Can anyone help me with my php script. i have been trying to upload and download files (images, pdfs etc) from mysql database but i haven't been able to. i have succeeded in uploading but the problem now is to download. i have used this code 
<?
//connect to the database
include "dbaseConnection.php";
$query = "SELECT * FROM images WHERE id = 1";
$result = mysql_query($query) or die(mysql_error());

// define results into variables
$name=mysql_result($result,0,"name");
$size=mysql_result($result,0,"size");
$type=mysql_result($result,0,"type");
$content=mysql_result($result,0,"content");

// give our picture the proper headers...otherwise our page will be confused
header("Content-Disposition: attachment; filename=$name");
header("Content-length: $size");
header("Content-type: $type");
echo $content;

mysql_close();
?>
but its not giving me any results.
can anyone help me please?


----------



## tajjyarden

Here is a script I found that does exactly what you are wanting:



Code:


<?php
    // just so we know it is broken
    error_reporting(E_ALL);
    // some basic sanity checks
    if(isset($_GET['image_id']) && is_numeric($_GET['image_id'])) {
        //connect to the db
        $link = mysql_connect("localhost", "username", "password") or die("Could not connect: " . mysql_error());
 
        // select our database
        mysql_select_db("testblob") or die(mysql_error());
 
        // get the image from the db
        $sql = "SELECT image FROM testblob WHERE image_id=0";
 
        // the result of the query
        $result = mysql_query("$sql") or die("Invalid query: " . mysql_error());
 
        // set the header for the image
        header("Content-type: image/jpeg");
        echo mysql_result($result, 0);
 
        // close the db link
        mysql_close($link);
    }
    else {
        echo 'Please use a real id number';
    }
?>

My only guess without seeing any of your actual data is that it's a problem with the headers.


----------



## chishake

that you script doesnt help at all. did you even try it at all? echo mysql_result($result, 0); echos but the id number of the image i am selecting. my script above does the job but the problem is that it only works on pdf files. when i try to download an image, i actually get the download screen with the image type name and size on it. but when i click to open or save the image, it downloads but the image doesnt show up. unlike with pdf file it shows.


----------



## tajjyarden

sorry for trying to help. Your description was so vague how was I supposed to know what the problem was?

Good luck buddy


----------



## Redcore

Yeah, you could *definitely* be more respectful to those who are trying to help. Nobody gets paid to help you with your problems and thus every piece of commentary (whether it is the solution you are looking for or not) needs to be taken with gratefulness.

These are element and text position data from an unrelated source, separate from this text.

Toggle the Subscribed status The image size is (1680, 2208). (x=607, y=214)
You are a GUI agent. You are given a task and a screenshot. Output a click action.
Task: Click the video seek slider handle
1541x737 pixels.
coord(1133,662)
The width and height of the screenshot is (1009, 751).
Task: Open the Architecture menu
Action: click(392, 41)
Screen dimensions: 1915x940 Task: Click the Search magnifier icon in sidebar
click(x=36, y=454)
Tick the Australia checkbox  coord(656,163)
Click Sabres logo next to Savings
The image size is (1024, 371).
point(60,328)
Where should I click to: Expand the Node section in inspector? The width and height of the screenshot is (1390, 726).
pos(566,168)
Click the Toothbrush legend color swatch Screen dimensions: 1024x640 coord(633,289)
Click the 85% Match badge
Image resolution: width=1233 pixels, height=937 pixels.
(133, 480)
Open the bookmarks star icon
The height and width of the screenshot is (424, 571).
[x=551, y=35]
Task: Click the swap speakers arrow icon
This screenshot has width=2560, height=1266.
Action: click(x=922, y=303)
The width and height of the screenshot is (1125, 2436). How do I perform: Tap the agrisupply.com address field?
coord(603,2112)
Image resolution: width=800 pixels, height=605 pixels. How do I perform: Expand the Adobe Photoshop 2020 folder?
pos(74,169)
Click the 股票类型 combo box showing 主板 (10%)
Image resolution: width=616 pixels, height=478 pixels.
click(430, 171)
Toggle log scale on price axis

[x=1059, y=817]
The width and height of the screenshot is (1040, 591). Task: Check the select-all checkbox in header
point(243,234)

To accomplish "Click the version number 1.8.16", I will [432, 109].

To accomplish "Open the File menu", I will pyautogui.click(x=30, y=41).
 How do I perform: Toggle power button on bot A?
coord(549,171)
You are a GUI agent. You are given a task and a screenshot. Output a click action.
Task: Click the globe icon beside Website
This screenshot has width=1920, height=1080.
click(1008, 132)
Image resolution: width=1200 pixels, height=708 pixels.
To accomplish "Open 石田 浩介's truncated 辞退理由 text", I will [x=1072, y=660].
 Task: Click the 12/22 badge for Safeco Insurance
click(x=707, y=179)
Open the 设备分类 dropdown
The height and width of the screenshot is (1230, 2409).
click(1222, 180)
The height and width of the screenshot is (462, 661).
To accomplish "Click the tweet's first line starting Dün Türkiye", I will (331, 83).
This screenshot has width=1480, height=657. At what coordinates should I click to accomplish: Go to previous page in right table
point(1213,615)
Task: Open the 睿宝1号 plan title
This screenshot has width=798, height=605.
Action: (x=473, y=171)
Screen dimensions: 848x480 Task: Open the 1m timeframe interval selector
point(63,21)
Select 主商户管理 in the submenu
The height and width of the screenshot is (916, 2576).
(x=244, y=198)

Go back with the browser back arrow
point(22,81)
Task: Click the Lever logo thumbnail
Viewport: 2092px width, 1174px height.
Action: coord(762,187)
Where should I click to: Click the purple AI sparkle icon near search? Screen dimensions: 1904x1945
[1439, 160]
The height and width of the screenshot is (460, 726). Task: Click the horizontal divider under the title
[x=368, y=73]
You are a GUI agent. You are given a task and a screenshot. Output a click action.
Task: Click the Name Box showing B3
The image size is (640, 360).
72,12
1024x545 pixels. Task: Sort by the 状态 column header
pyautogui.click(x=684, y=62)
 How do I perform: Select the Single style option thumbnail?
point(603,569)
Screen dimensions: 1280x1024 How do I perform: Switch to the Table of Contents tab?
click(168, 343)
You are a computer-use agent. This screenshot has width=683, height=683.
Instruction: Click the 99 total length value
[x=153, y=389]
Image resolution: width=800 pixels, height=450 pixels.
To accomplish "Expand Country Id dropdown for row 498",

I wrote a tutorial (that is on this forum) for uploading files into a MySQL database:

http://www.techsupportforum.com/des...ng/176804-tutorial-upload-files-database.html

If you need help after you've digested that material, let me know.


----------



## Pyro-Fire

wouldnt that be pretty stressful on the mysql database?

use this instead imo.

http://www.php.net/features.file-upload


----------